• **PASSAGE TO READ**:
I was surprised that her secret was so open. But then I learned there’s another mama who is making sure everyone knows.

And not in a nice way. She is actively and purposefully making sure people know.

This kind of stuff takes me by surprise because no one in the important part of my life is like that. I make dang sure.

But every now and then someone on the outer edge, like this mama, makes a wave in my peaceful circle. And since I’m not looking for it, it smacks me sideways.

I called Dana to rant and rail: Is she new here? Doesn’t she know that we don’t act like that in this place? That we are space-holders and second-chance-givers and call-down-the-power-of-heaven-pray-ers?

Dana said Who is this again? One of the moms at your new school?

And I said Oh.

The new one here is me.

Making friends is hard. We just want people to know us already. We want to trust that people are who they seem to be the first time we meet them. But there are wheels within wheels in any community, from small town schools to big city corporations—unspoken rules by which everyone plays and the new folks have to figure out through trial and error.

It’s good for us to know about new places and new people, but it’s exhausting.

For months, this mean mama showed me what she wanted me to see before she showed me the truth. When I finally saw it, I turned to the other mamas, who told me that I was for sure the last to know.

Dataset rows
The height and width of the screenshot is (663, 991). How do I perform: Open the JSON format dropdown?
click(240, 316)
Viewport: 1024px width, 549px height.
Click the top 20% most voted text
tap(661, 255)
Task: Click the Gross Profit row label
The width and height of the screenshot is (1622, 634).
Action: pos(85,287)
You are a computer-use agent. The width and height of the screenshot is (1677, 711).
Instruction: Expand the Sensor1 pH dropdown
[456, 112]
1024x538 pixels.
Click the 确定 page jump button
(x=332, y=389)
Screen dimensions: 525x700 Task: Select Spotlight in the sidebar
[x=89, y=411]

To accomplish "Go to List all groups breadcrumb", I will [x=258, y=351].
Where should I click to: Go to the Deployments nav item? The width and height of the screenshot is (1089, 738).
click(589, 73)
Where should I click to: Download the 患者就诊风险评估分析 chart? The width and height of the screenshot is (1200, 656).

• **DIRECTIONS**: Continue the essay about a mean mama at a new school, starting after its final sentence.

• **ANSWER BELOW**:
I’m glad I know. I will be careful around her, but if she comes my way, I will be challenging and honest. I can ask hard questions with kindness to find the truth, because I believe we have to use our powers for good. We absolutely cannot be each other’s competition or entertainment. It’s not about shutting people out, but folding them into a network of love and support that all mamas can and should be to each other. I am not saying we walk blindly into the fire, thinking if we can just be nice enough, the fire won’t burn us; but there’s things we can do to lay the fire down so it provides warmth instead of scorching the earth.

I think that mean mamas are hiding something, creating a diversion over there, so no one will look too closely here.  They are hurting and insecure. They may never have  known true sisterhood friendship.

We have to show them what it means–and how our lives and hearts can grow–when we have truth-loving, prayer-saying, light-spreading, space-holding sister women in our corners.